9 Questions Your Business Should Ask About Your Cloud

More than 90 percent of businesses use the cloud in some way, shape, or form, which means you probably already have dipped a toe or two in digitization. However, just because you are already using the cloud doesn’t mean you fully understand it; in fact, without realizing it, you might have made some poor cloud computing mistakes that could hurt your business.

It is always a good idea to double-check your business decisions, especially when it comes to newer technologies like the cloud. To ensure you are getting the most from your cloud provider, here are nine important questions whose answers could point you toward a larger silver lining.

1. How Do You Handle Encryption?

A cloud provider’s philosophy on encryption is telling of its overall approach to security. Ideally, your provider believes that all data requires encryption at all times; if you find that your provider believes a laptop password is enough to keep your information safe, it is time to make a change.

Additionally, you should ensure that your provider is serious regarding the security of encryption keys. Keys and data should be kept separate both logically and physically, so potential threats cannot easily find and unlock your information. Generally, it is safer to have trustworthy providers handle the keys, as you or your employees might undermine your cloud security with thoughtless mismanagement.

2. Are You Concerned About Endpoint Security?

Cloud providers can’t force you (or other clients) to enact stringent security on endpoint devices, including computers and mobile phones, but they can establish some endpoint protection that could be valuable to safeguarding your data. Three of the most common types of attack on the cloud come from holes in your firewall, communications with unauthenticated sources, and unencrypted information caches, so providers that block this behavior are far safer.

3. Do You Monitor Account Activity?

Though you might harbor latent fears of surveillance, you actually do want your cloud provider to monitor account activity. If you begin to notice unexpected or unwanted changes to your data, you should have access to a full account audit, so you can locate the person responsible for the modifications.

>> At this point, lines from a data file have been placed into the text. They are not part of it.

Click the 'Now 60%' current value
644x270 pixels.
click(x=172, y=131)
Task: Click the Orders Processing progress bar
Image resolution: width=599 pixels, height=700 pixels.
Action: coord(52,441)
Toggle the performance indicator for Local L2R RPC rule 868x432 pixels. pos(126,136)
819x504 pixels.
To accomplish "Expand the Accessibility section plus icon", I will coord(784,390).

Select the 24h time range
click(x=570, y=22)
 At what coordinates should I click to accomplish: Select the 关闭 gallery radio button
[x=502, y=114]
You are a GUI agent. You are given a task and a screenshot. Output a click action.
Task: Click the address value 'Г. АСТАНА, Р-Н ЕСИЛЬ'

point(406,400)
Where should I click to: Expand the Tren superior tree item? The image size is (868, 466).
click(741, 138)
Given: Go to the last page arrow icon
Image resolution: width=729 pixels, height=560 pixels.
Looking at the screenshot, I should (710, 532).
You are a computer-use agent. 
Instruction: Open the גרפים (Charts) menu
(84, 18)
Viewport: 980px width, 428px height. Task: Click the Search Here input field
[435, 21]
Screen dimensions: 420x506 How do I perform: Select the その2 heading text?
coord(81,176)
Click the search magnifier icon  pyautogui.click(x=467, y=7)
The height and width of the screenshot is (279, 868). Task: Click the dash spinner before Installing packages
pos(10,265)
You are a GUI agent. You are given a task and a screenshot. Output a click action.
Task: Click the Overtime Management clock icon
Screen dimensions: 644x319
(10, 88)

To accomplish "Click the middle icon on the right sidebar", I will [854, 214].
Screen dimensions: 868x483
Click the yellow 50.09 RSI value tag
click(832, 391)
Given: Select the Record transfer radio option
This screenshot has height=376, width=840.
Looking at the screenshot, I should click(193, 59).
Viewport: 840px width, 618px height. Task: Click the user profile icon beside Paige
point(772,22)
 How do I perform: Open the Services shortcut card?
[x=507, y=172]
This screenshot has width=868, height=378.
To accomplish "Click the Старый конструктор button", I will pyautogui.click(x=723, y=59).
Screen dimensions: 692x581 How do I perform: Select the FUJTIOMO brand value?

4. Do You Have Any Certifications?

Anyone with a server could conceivably become a cloud provider, but you don’t want your data stored in some random dude’s garage. There are certifications for the handling of information, and you should look for a provider with all those necessary to keep your data safe. Some of the most important accomplishments include:


  • FISMA certification
  • SSAE-16 audit
  • SOC 1 audit under SSAE-16 guidelines
  • Compliance with PCI DSS, ISO 27001, HIPAA, and FIPS 140-2
  • Compliance with Department of Defense 5220.22-M or NIST 800-88


5. Who Owns Our Data?

It isn’t terribly uncommon for providers to include in their contracts allowances for them to scan and sell parts of your data. In fact, Google Drive, one of the most popular cloud services, uses customer data for target advertising, though you retain ownership. You should expect to retain full control over your data, which means searching for a provider that enforces total privacy with its terms of service.

6. Is Our Data Isolated From Your Other Clients’ Data?

You aren’t paying a cloud provider to create another internet, so you should be absolutely certain that your data remains completely separate from your provider’s other clients’ data. In the past, this was easily done by using separate servers, but a fear of server sprawl and better visualization technology has encouraged multiple options on single servers. Trustworthy private cloud storage solutions should be able to partition data effectively, reducing costs and environmental drain.

7. When Can We Access Our Data?

Some providers limit daily access to the cloud to ensure their servers function at peak performance. Restrictions on bandwidth or time of day can prevent you from getting work done when you need to, so you should look for a provider without such constraints and with customer support that can ensure problem resolution for 24/7 cloud access.

8. Where Is Our Data Physically Stored?

Other countries have different laws regarding data storage and use, so it might be worthwhile to find out where your provider’s servers are geographically located. You should also double-check that your servers are not at risk of natural disaster, like tornados, tsunamis, or hurricanes.

9. Can Your System Scale With Our Growth?

One of the most significant benefits of the cloud is its elasticity: It can grow or shrink with your needs. However, that isn’t necessarily true of every cloud provider. Before you partner with a cloud, you must be certain that its architecture can accommodate your expected future growth, providing the performance you need to continue succeeding.